There is a further property worth naming. In classical relational systems, the logical-physical distance was relatively contained — a handful of join algorithms, a single node, stable statistics. The failure modes, when they appeared, tended to be gradual and legible. In modern distributed systems, that distance is vastly larger: between a logical operation and its execution sit optimizers, adaptive planners, distributed schedulers, shuffle mechanisms, storage layouts, and incomplete statistics. The result is that the abstraction does not degrade smoothly. It holds — until it doesn’t. A Spark job runs reliably for months, then becomes ten times slower because the join plan changed, or the cardinality estimate shifted, or the data distribution crossed a threshold the planner had not anticipated. The transition is rarely gradual. The interface was not designed to signal it.

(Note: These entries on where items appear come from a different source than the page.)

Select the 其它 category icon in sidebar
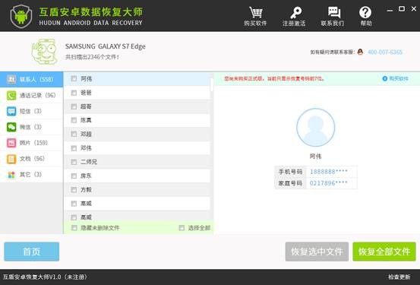 (x=11, y=175)
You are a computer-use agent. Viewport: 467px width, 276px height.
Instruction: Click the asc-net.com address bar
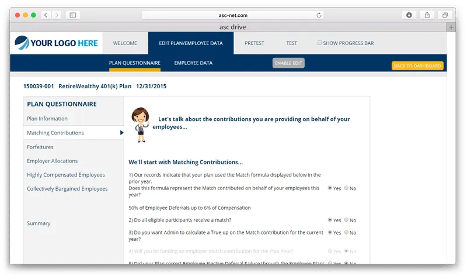tap(232, 15)
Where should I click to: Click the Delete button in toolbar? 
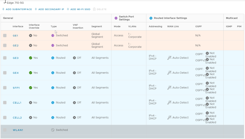[x=100, y=9]
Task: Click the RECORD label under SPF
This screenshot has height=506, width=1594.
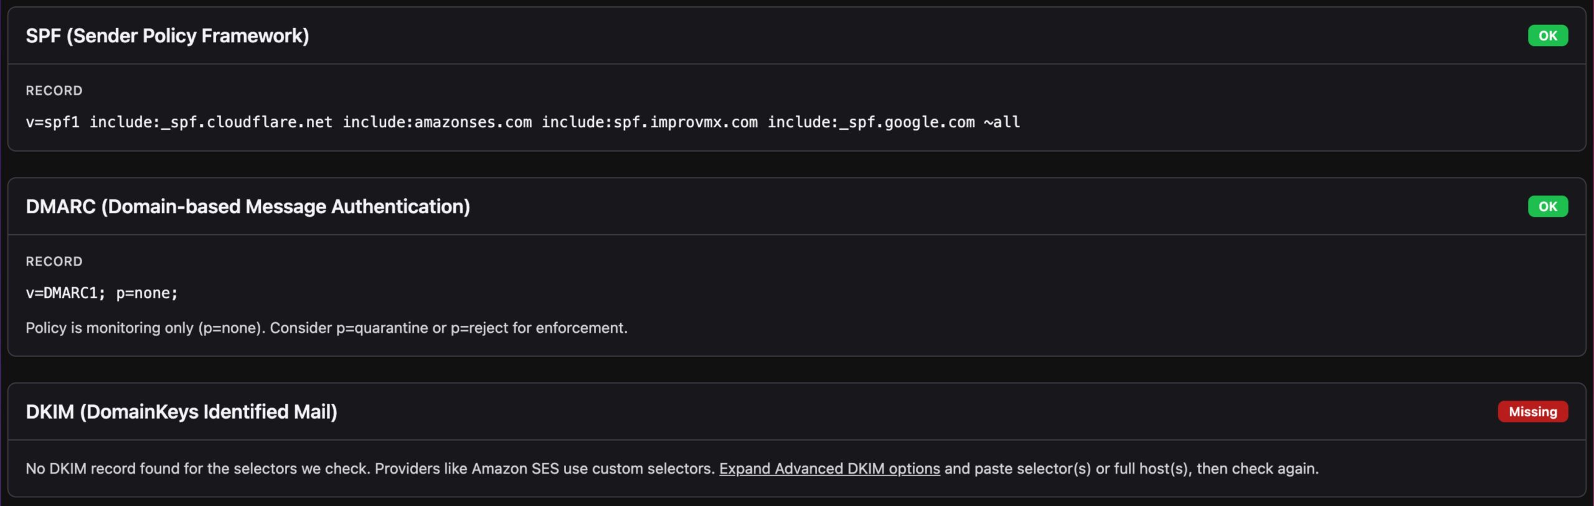Action: [x=54, y=90]
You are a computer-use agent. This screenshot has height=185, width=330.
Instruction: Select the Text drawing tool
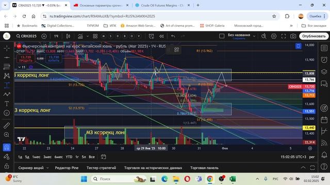coord(7,104)

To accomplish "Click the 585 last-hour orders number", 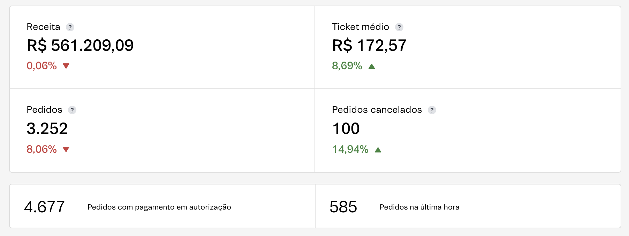I will click(x=343, y=207).
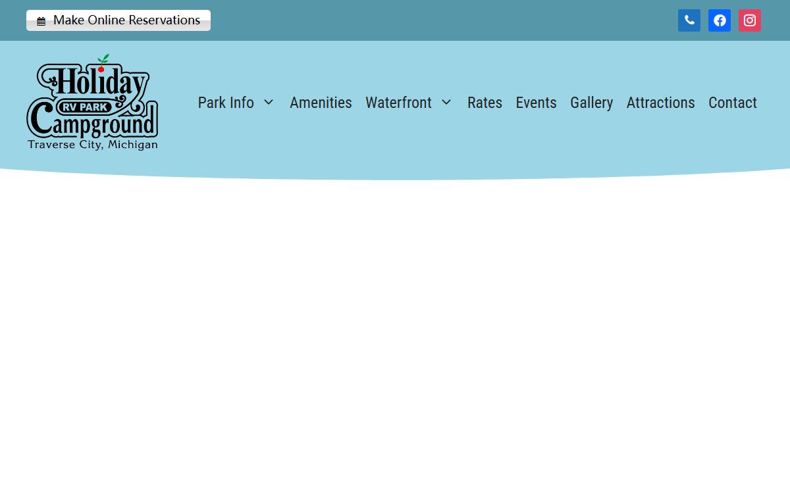This screenshot has width=790, height=487.
Task: Click the red cherry in the logo
Action: pyautogui.click(x=101, y=68)
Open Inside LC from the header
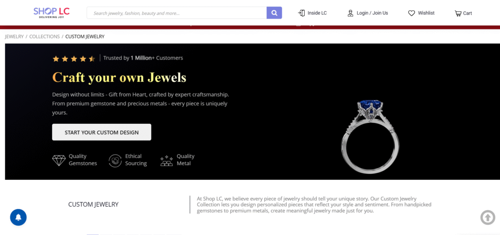Screen dimensions: 500x235 [x=312, y=13]
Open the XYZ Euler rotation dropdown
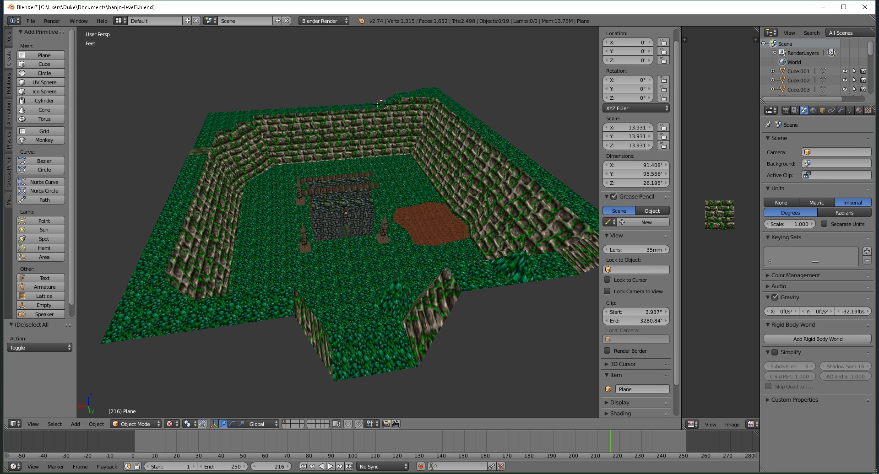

Visibility and Optimization

There is a theoretical structure underneath all of this that connects semiotic analysis to compiler theory. In dataflow analysis — the formal framework that underlies optimizers like Catalyst — the set of transformations that are safe and useful at any given point in the program is determined by what information is visible to the compiler at that point. Optimization is bounded by the horizon of the compiler’s knowledge.

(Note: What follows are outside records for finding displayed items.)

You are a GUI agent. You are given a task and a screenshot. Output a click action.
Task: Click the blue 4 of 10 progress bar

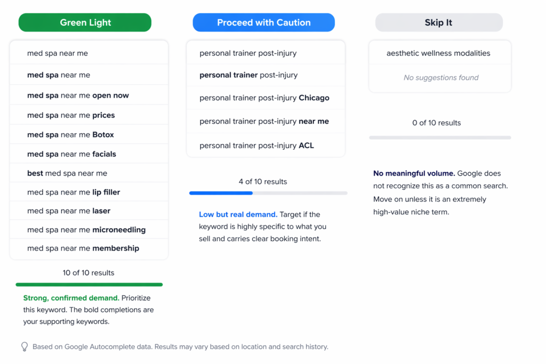(268, 193)
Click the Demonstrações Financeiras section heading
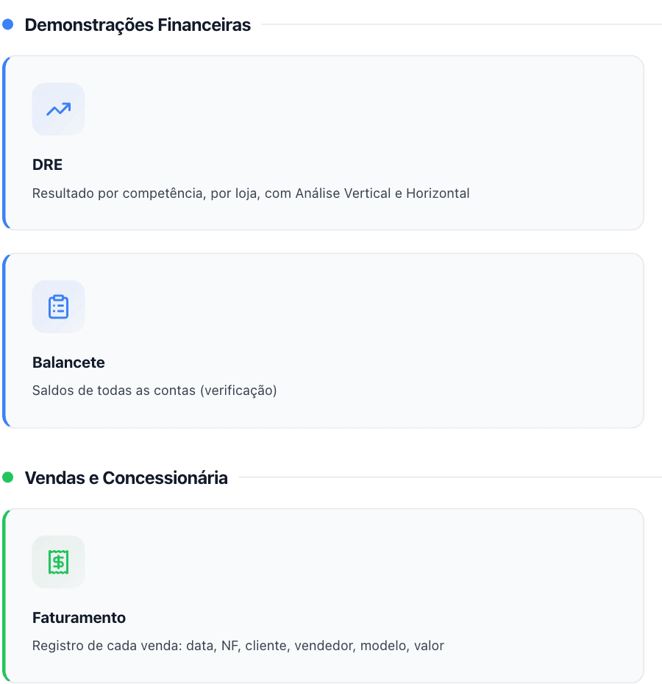This screenshot has width=662, height=684. coord(138,25)
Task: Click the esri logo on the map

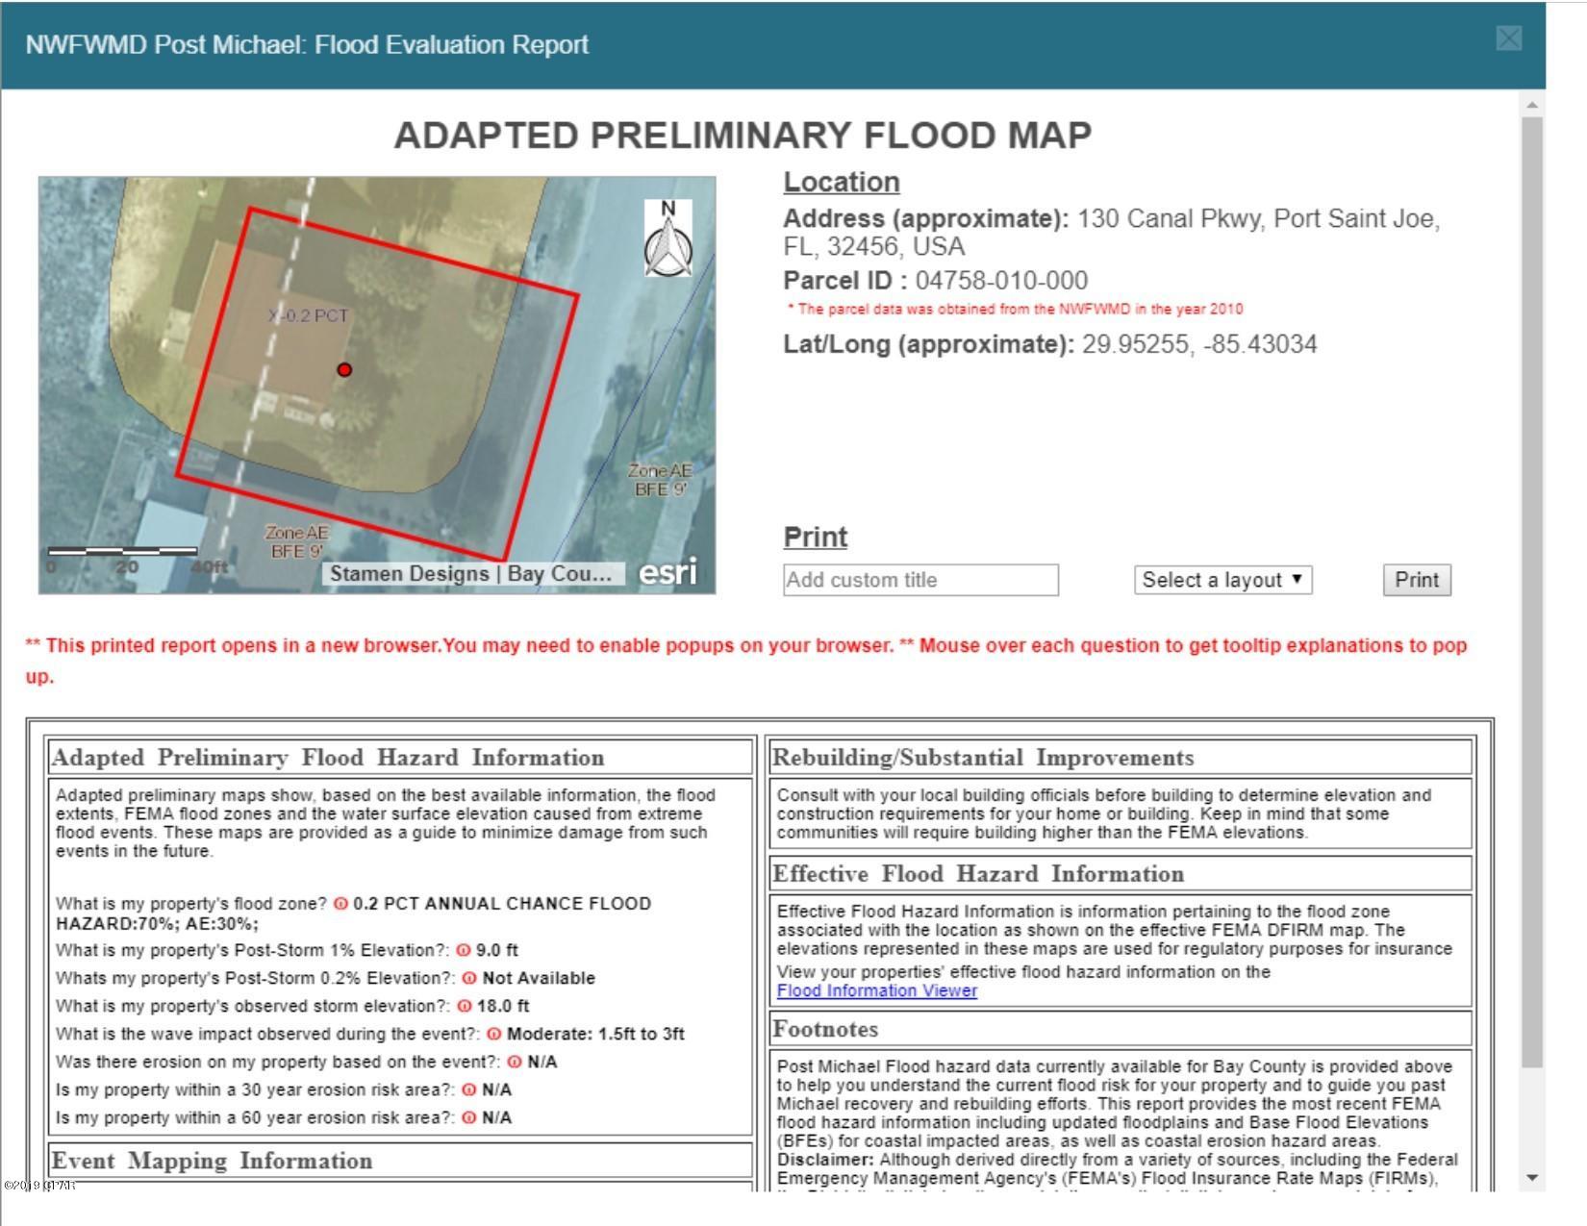Action: click(x=668, y=572)
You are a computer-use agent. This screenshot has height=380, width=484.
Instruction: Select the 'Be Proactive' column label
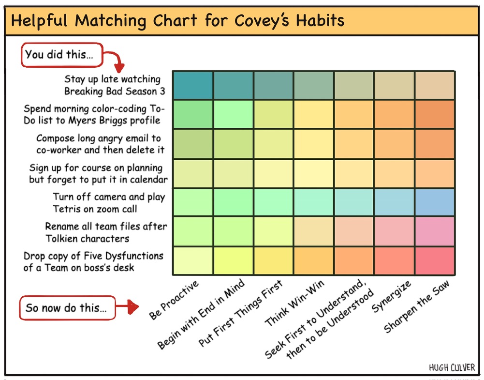[174, 300]

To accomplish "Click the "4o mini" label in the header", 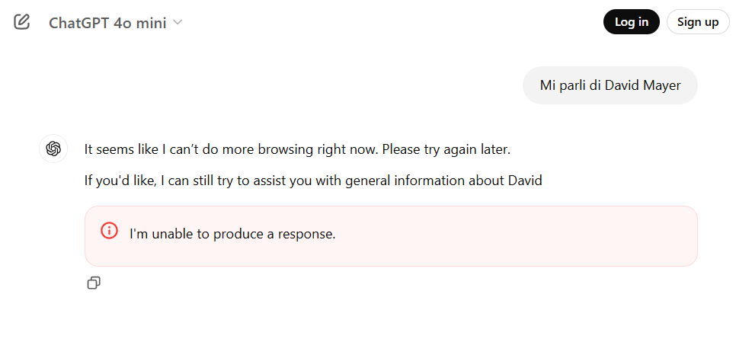I will (x=139, y=22).
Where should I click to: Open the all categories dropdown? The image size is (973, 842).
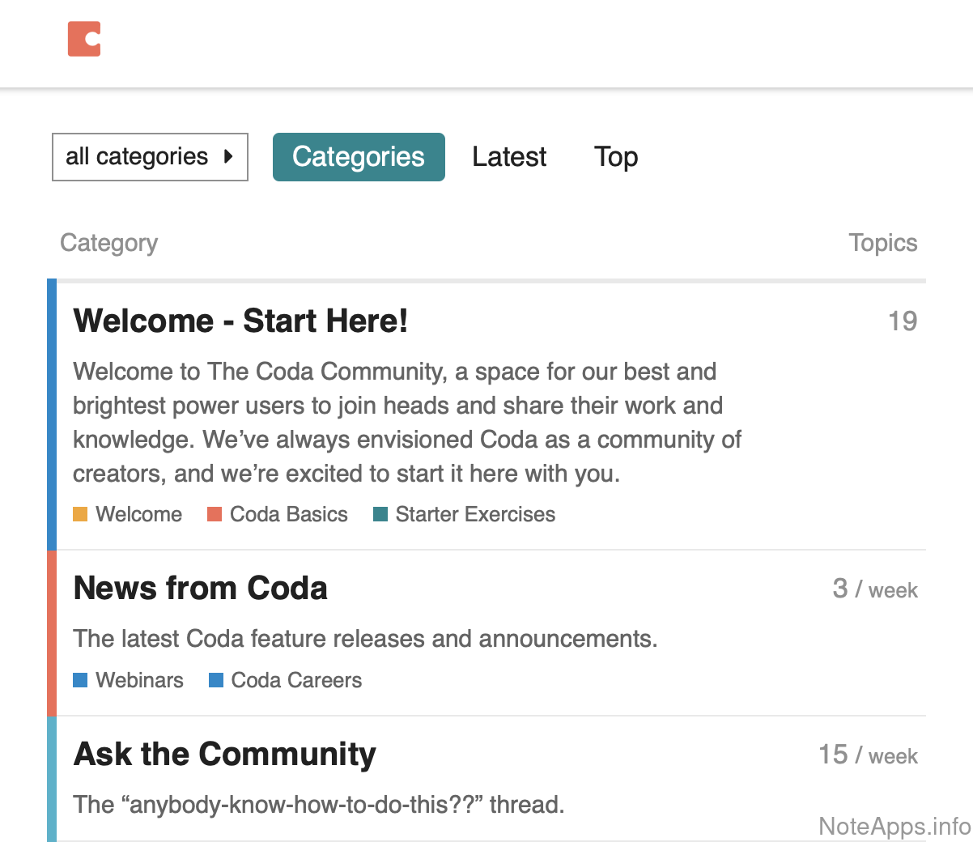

The same principle applies to practitioners. The quality of the decisions an engineer can make about a data system is bounded by the accuracy of their model of that system — by the precision of their interpretants. An engineer whose interpretant of df.join() includes the cost model of each physical join strategy, the conditions under which AQE will intervene, and the effect of partition statistics on plan selection can make good decisions. An engineer whose interpretant stops at the logical level cannot.

Eco called the ideal reader someone who activates the full set of competencies that a text requires. For data systems at scale, those competencies are not encoded in the interface. They have to be learned elsewhere — through production incidents, through reading query plans, through the kind of analysis I have tried to do in this series of articles.

That, in the end, is what this series has been about. Not how to use these systems. How to read them — and specifically, how to read the points where their abstractions stop describing reality.


Postscript

I studied semiotics under Umberto Eco at the University of Bologna. I work on distributed data systems. The connection between these two bodies of work did not occur to me for a long time. When it did, it seemed obvious — not as a metaphor, but as a structural identity. The problems are the same problem. The vocabulary is different.

If you have found the semiotic framing useful, the primary texts are Eco’s A Theory of Semiotics (1976) and The Role of the Reader (1979). Peirce’s collected papers are harder going, but the triadic sign model is accessible through secondary literature. Winograd and Flores’s Understanding Computers and Cognition (1986) is the most direct bridge between this tradition and software systems — it remains underread in engineering circles and does not deserve to be.

For the historical background on data independence and the optimizer, Codd’s 1970 paper is short and still worth reading directly. Selinger et al.’s 1979 paper on System R is the place where the logical/physical tension first becomes fully visible as an engineering problem. For the compiler theory side, the connection to optimizer design is more visible in those two database papers than in any compiler textbook.